Muhalefet böyle baskın bir seçime hazır olmadıkları halde seçime hazır olduklarını ilan ettiler. Bu iktidardan bir an önce kurtulmak için bir fırsat doğduğunu bile ifade ediyorlar.
İktidar elindeki nimetleri sonuna kadar kullanmakta kararlı görünüyor. 80 yazılı medya, 90 TV desteği, bitmek bilmeyeceği sanılan devlet imkanları, devletin uçakları, araçları, devletin devasa insan kaynakları seçim için seferber olmuş vaziyette. Hepsi iktidarın başarısı için canhıraş bir gayretle adeta hayat memat meselesi olarak gördükleri seçime sokulacağı ortada. Herkes iktidarı ele geçirmek için mücadele edecek ama iktidarı kaybetmemek için iktidar mensuplarının mücadelesi gözleri yaşartacak kadar şiddetli gidiyor.
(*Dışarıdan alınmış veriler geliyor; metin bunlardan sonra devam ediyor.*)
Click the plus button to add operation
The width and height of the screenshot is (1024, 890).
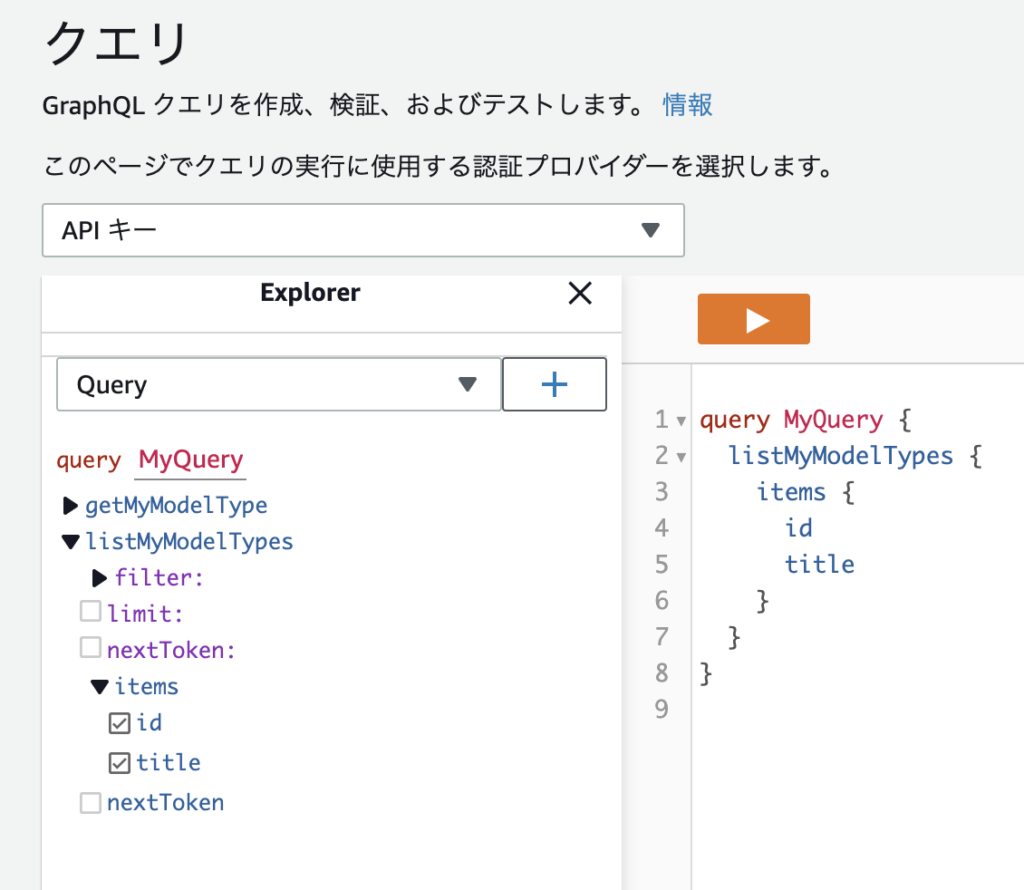point(554,385)
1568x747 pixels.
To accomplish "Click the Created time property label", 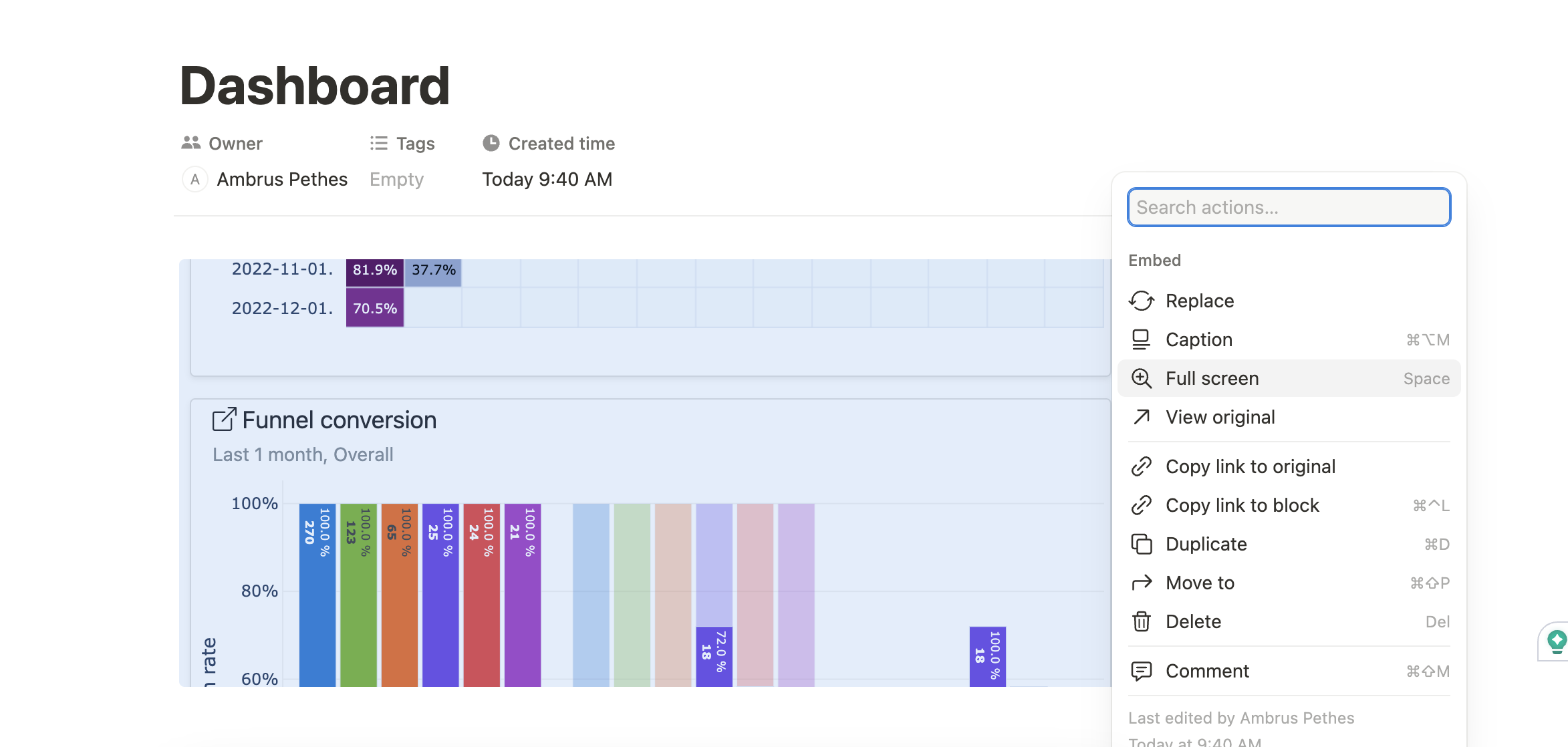I will click(x=561, y=144).
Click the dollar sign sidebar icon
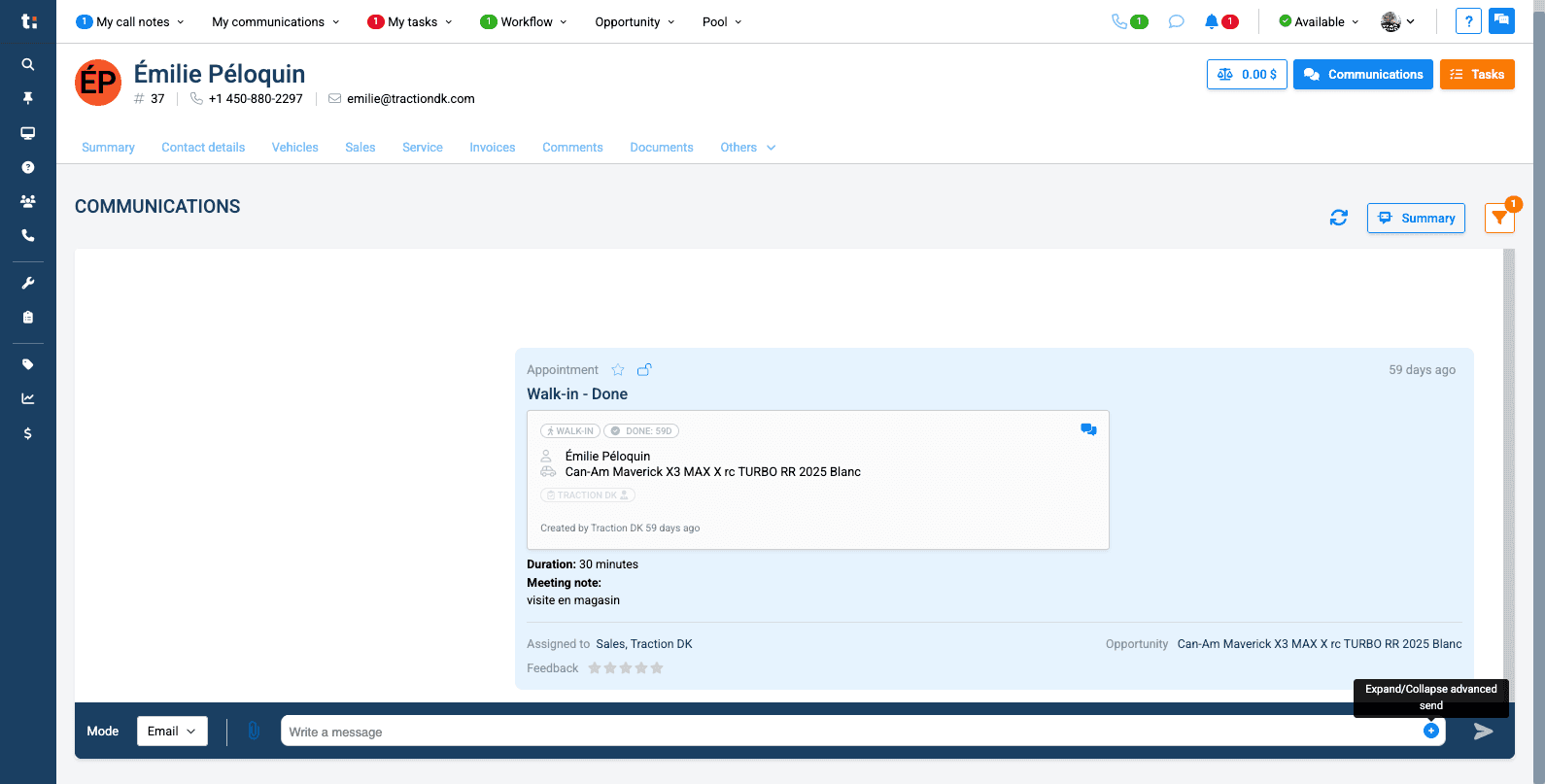This screenshot has width=1545, height=784. [x=28, y=433]
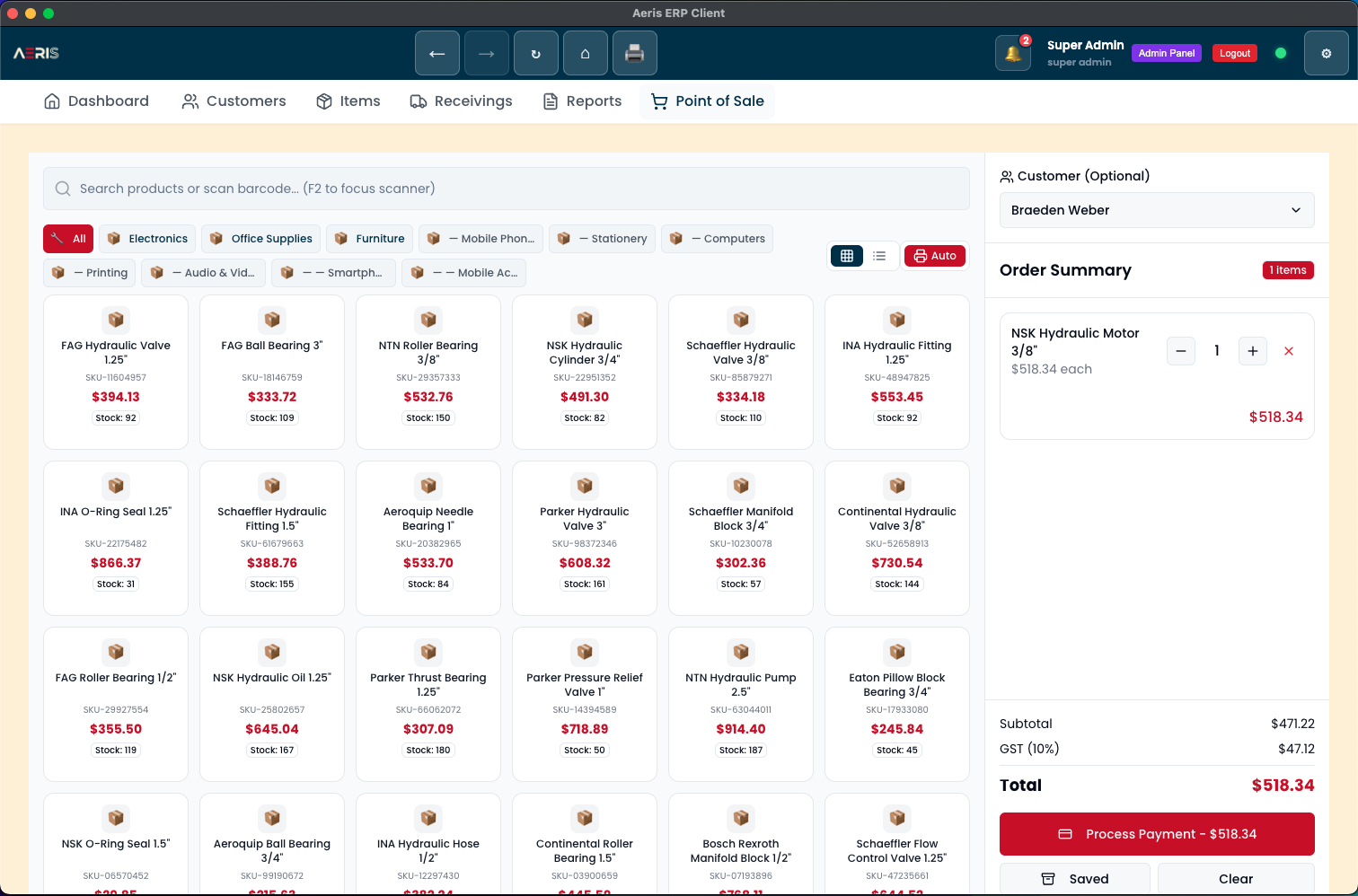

Seçim rüşvetleri o kadar pervasızca savruluyor ki insan “Daha önceleri nerelerdeydiniz” demekten kendini alamıyor. Bakar mısınız “ İmar barışı “adı altında imar affı getiriliyor. Ruhsatsız yapılar ruhsata kavuşacak bunların milyonlarca kişiyi ilgilendirdiği söyleniyor. Öğrenci affı, bu da yine yüzbinlerce öğrenciyi ilgilendiriyor. Akaryakıtta ÖTV, KDV indirimi getiriliyor. Bu da aracı olsun olmasın 80 milyonu ilgilendiriyor. Yanlış anlaşılmasın bu af ve indirimlerin hiçbirine karşı değilim. İtirazım daha önceleri nerelerdeydiniz? Niçin bu iyileştirmeleri seçime iki ay kala düşünüyorsunuz? Görünen o ki seçimlere kadar ne var ne yoksa seçmenin aklını çelmek için ortaya serecekler. İnsan keşke her yıl seçim olsa diyesi geliyor.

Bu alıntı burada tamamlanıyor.